Northwestern and Evanston were simultaneously thrust into the national spotlight last week when two young people — McCormick sophomore Harsha Maddula and Evanston Township High School freshman Dajae Coleman — died unexpectedly. In that citywide time of grief, NU students and Evanston residents came together to support each other despite their sometimes contentious relationship.
Coleman was shot and killed Sept. 22 on Church Street while walking home from a party. Maddula disappeared after leaving an off-campus party the same day, resulting in a week-long search that concluded Thursday when police found his body near Wilmette Harbor.
Before authorities discovered Maddula’s body, many students and Evanston residents were hoping that he would return safely. Volunteer search parties set out to poster the streets of Evanston, and city officials called off the annual Paint the Town Purple pep rally so that volunteers could continue combing the area for any sign of someone most had never known. In the week following Coleman’s murder, his friends and classmates organized a memorial walk, his favorite basketball player LeBron James recognized him in a tweet and Evanston Mayor Elizabeth Tisdahl called a community anti-violence meeting. Two days after more than 1,500 people showed up to Coleman’s funeral, Maddula’s family laid the NU student to rest in New York.
The community mobilization inspired residents and student who admitted that they are more familiar with a contentious town-gown relationship. Evanston resident Marian Kurz said she did not go anywhere in Evanston last week where Maddula did not somehow come up in conversation among people who hoped he would turn up well.
“One would hope that that closeness and concern for one another would last and that six months from now people would still be there,” Kurz said. “Dajae had been in school for 18 days so he was barely a teenager at Evanston Township High School. Harsha hadn’t even started sophomore year. It’s something I hope people will take to heart.”
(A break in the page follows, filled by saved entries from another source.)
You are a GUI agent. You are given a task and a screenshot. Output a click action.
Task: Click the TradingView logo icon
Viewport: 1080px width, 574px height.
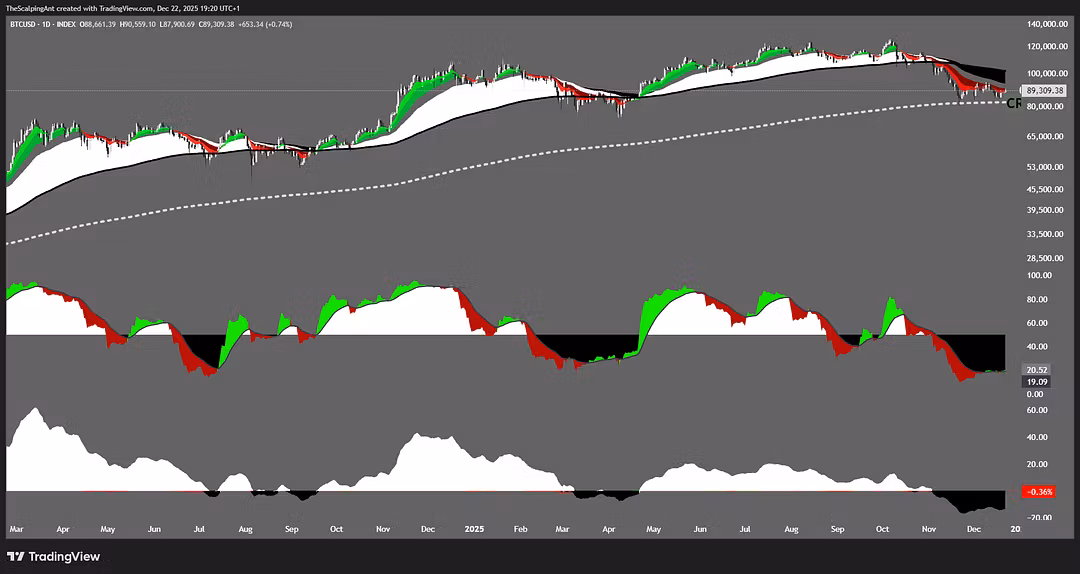click(17, 556)
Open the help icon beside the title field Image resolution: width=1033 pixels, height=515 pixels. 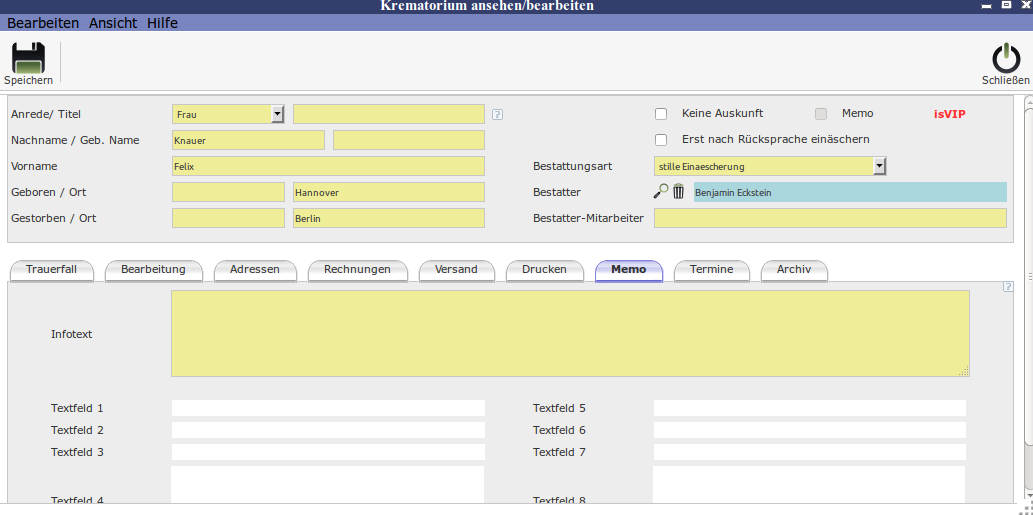tap(497, 114)
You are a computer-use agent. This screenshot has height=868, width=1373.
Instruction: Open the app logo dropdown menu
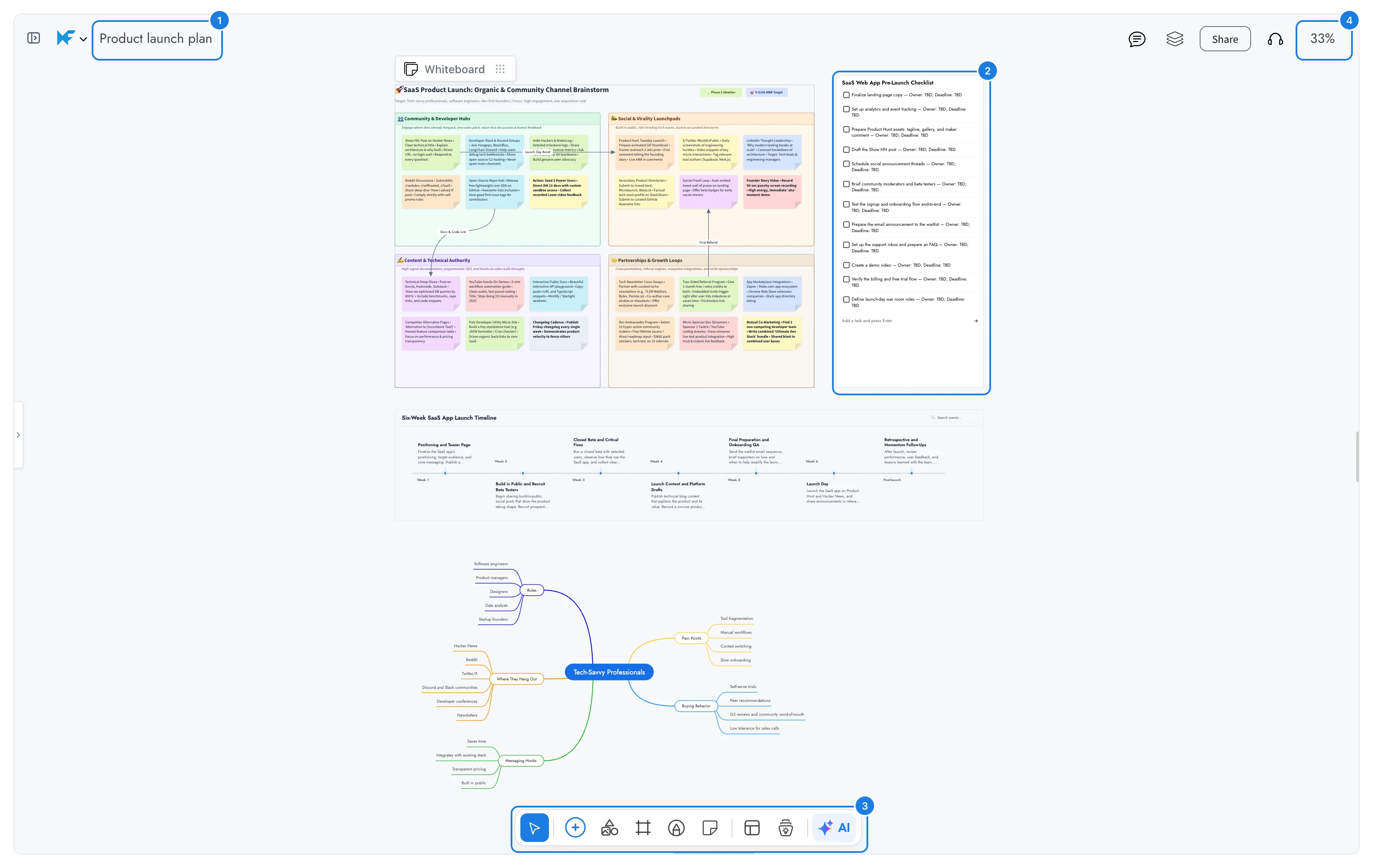[x=72, y=38]
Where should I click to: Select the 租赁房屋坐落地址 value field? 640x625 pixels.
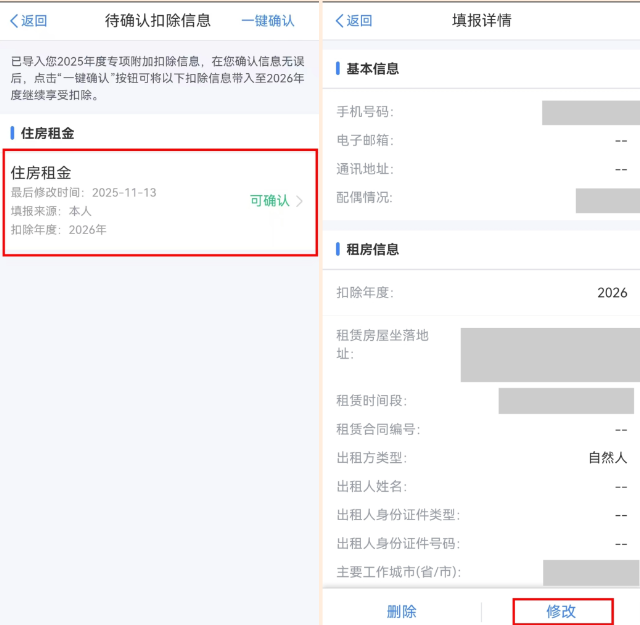click(549, 354)
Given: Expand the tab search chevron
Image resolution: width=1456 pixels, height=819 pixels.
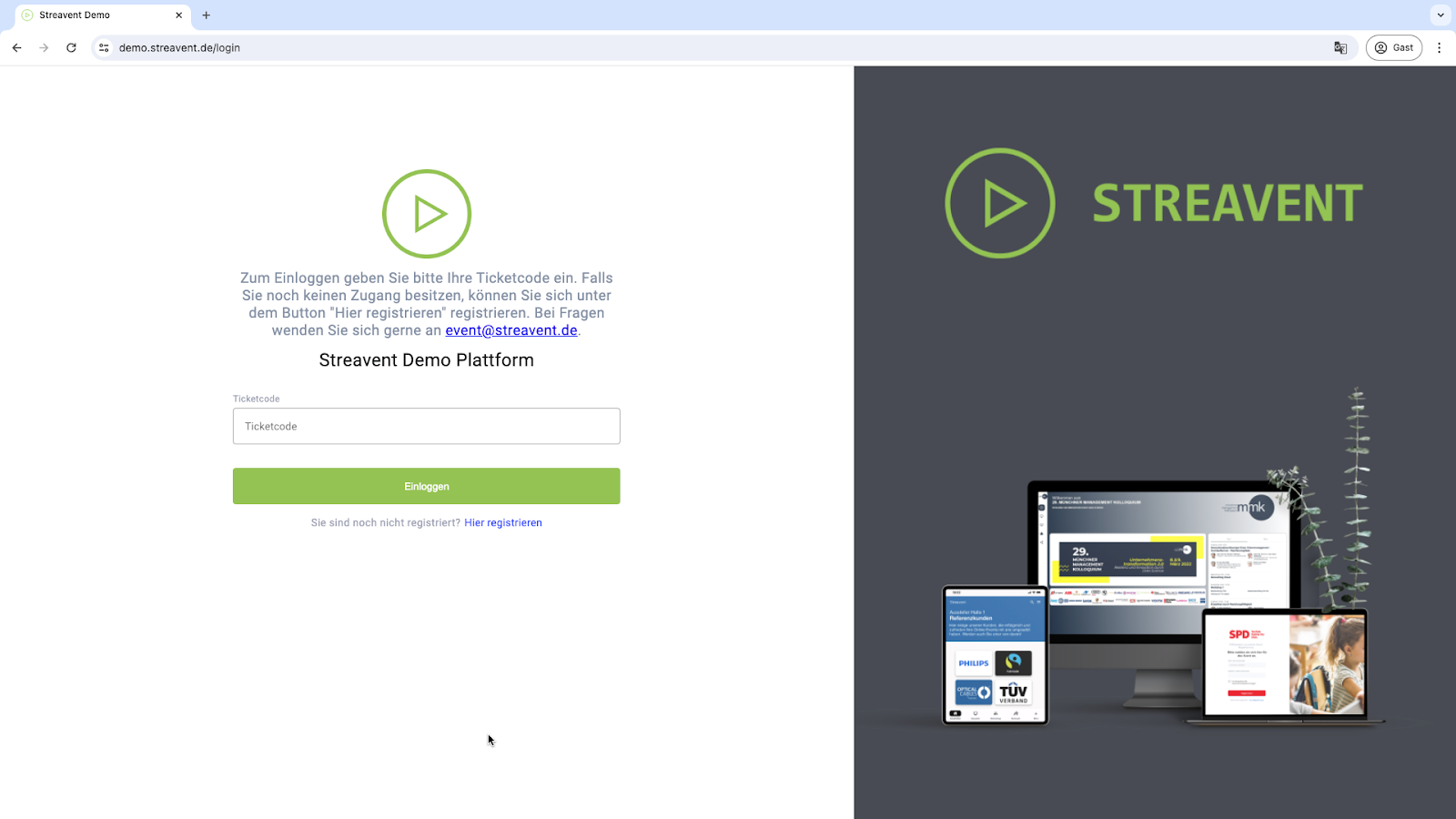Looking at the screenshot, I should coord(1440,15).
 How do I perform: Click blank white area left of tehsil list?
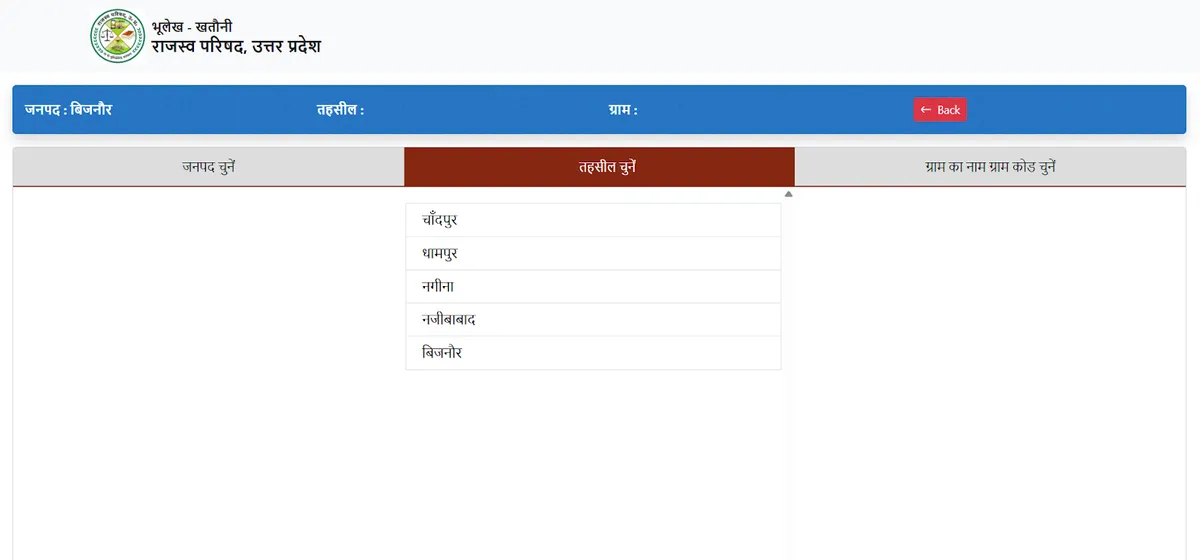[x=200, y=300]
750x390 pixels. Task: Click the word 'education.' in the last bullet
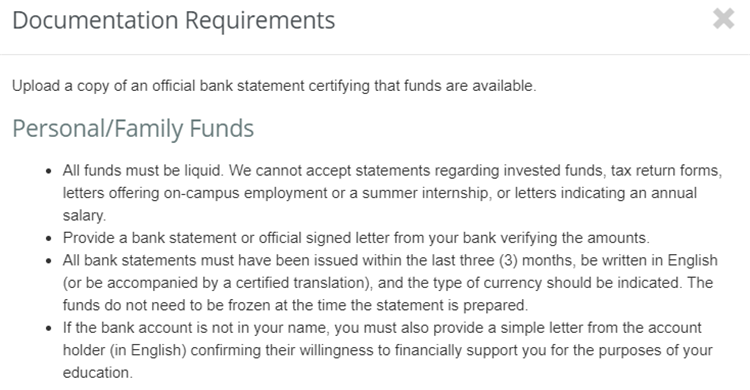[x=98, y=373]
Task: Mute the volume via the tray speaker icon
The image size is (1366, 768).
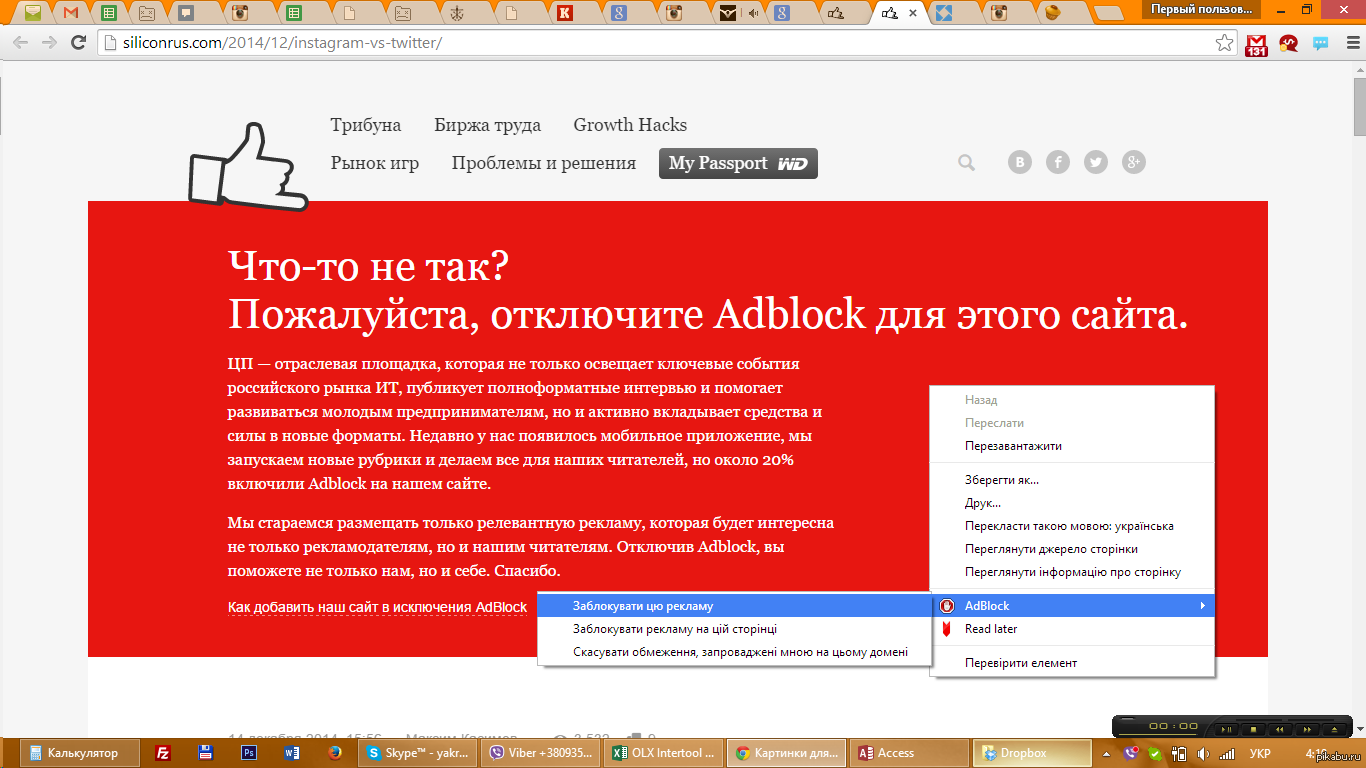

The mood throughout the city last week was one of singular anxiety. Nevertheless, the two communities united to try to process the tragedy of the two deaths.
Julie Windsor Mitchell, director of University Christian Ministry, said seeing the two groups support each other last week was “delightful but unfortunately a little bit unusual.”
“I do think that sometimes in times of pain and grief those are actually turning points, they’re opportunities to bring people together in ways that maybe people hadn’t been brought together before,” Mitchell said. “It makes me hopeful for the future of Evanston and Northwestern that it won’t take dramatic events like this to bring these two communities together but that kids start a new tradition of cooperation.”
Although Maddula’s death cast a somber shadow over the start of NU’s school year, the search for him demonstrated the University’s capacity to rally in support of its students. SESP senior Camielle Taylor said efforts on the part of both NU and Evanston to memorialize the two young men were impressive.
“The level of support was huge and I’ve never seen anything like that,” she said. “It was just insane how much the community united, and in the case of Dajae, people who weren’t even in Evanston were supporting him. And in the case of Harsha, it was just so amazing that Northwestern as a whole united, even our incoming class of freshmen who hadn’t even started classes yet were out there looking for Harsha. They didn’t know him, and they barely knew Northwestern for that matter.”